Die Chargers Offense bleibt statisch, kurz und unkreativ

Offensiv ist das Bild weiterhin auch jenseits der Verletzungen traurig. Das Laufspiel scheitert am Run Blocking und die Chargers-Pass-Offense bleibt eine auf kurze Pässe ausgelegte Verlängerung des Laufspiels, bei denen etliche Routes zum Stillstand kommen und somit wenig YAC-Möglichkeiten bieten, und die Herberts Arm nicht mal oberflächlich ausnutzen können. Die Chargers haben die meisten Completions der Liga, die für 0 Yards oder weniger gehen.

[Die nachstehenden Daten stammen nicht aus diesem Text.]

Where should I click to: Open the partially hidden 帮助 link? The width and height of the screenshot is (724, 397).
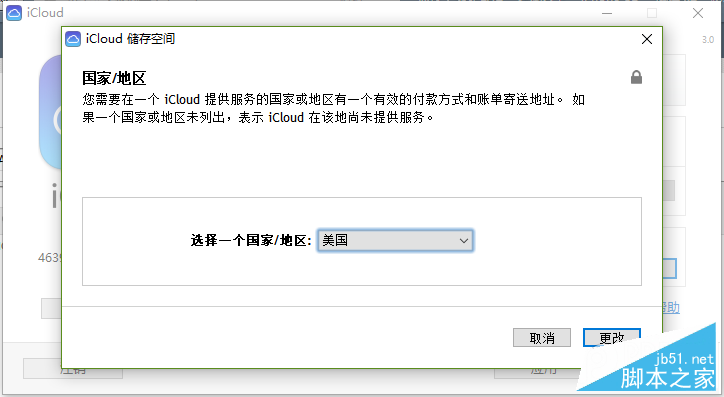point(671,307)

Staleys Festhalten an Joe Lombardi als Offensive Coordinator wäre da nicht ein großes Problem per se - wenn er denn notwendige Anpassungen von ihm verlangen würde. Aber wenn er Lombardi walten lässt, ohne selbst eine Meinung dazu zu haben, ob das Geplänkel der Stick Routes eine Zukunft hat in der heutigen NFL, in der Defender einfach zu gut reagieren können, ist es seinerseits eine fahrlässig Schwächung des Potentials des Teams.

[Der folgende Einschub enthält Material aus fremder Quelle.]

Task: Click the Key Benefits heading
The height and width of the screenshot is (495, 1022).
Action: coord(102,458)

Andere Offenses zeigen Woche für Woche, wie sie mit deutlich weniger QB-Talent trotzdem kreativ die Probleme, die ihnen gegnerischen Defenses bieten, umgehen. Die Giants haben noch weniger Wide Receiver Talent als der verletzte Chargers-WR-Room. Die Falcons verstecken aktiv ihren QB. Die Vikings und Dolphins verhelfen limitierten QBs mit Play Action zu einem tiefen Passspiel. Alle diese Offenses laufen mehr als die Chargers und haben dennoch mehr EPA/Play und eine höhere Success Rate als die Chargers mit einem waschechten MVP-Kaliber auf QB. Und alle diese Teams haben junge Head Coaches im ersten oder zweiten Jahr, die on-the-fly lernen, in der NFL eine funktionale Offense aufzubauen.

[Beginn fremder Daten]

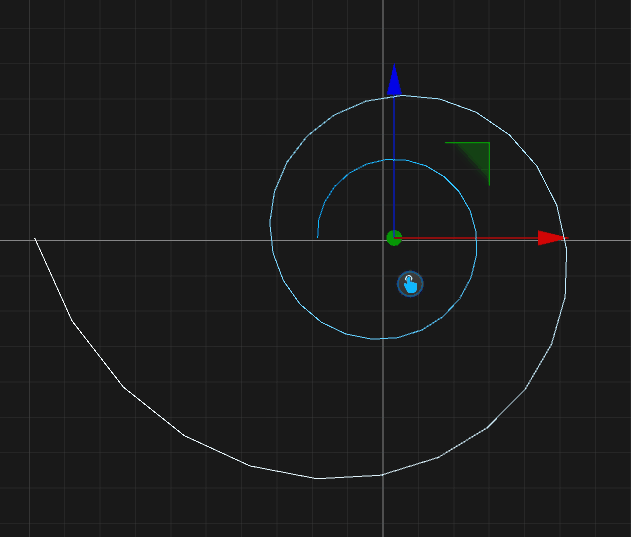631x537 pixels.
Task: Click where spiral crosses the blue arrow
Action: point(394,96)
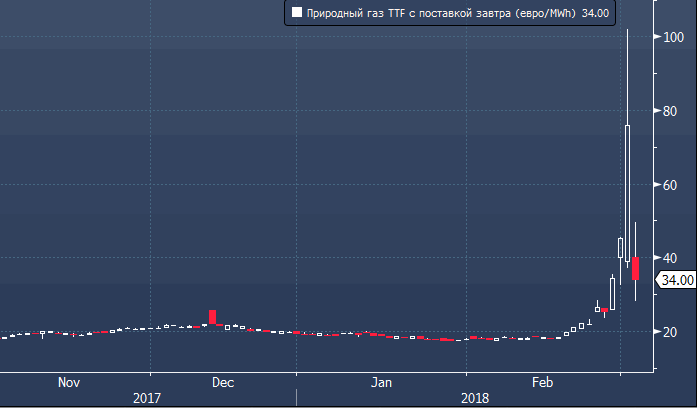Click the white legend swatch for TTF gas
The width and height of the screenshot is (697, 408).
click(x=297, y=13)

Die Kernfrage wird also in LA bleiben: Kann Staley auch jenseits der smarten 4th-Down-Entscheidungen zu einem adaptiven, guten NFL Head Coach werden? Die Antwort darauf wird entscheiden, was das Team aus dem jetzt vorhandenen Fenster mit Herbert auf einem billigen Vertrag macht. Das Verfehlen der Playoffs - oder ein sofortiges Ausscheiden dort - wäre zwar dramatisch, aber es würde sehr viel davon abhängen, wie es zustande kam.

Nimmt Staley im Laufe der zweiten Saison Anpassungen vor, und die Verletzungen bleiben aber unüberwindbar, wird er gute Argumente haben, die Entwicklung fortzuführen.

Kommen Bosa und Williams irgendwann wieder gesund zurück, und das Team spielt aber weiterhin unter seinem Potential, weil sich im Coaching niemand traut, um die Ecke zu denken, muss sich das Team fragen, ob es sich noch um Growing Pains oder um eine verschwendete Chance handelt.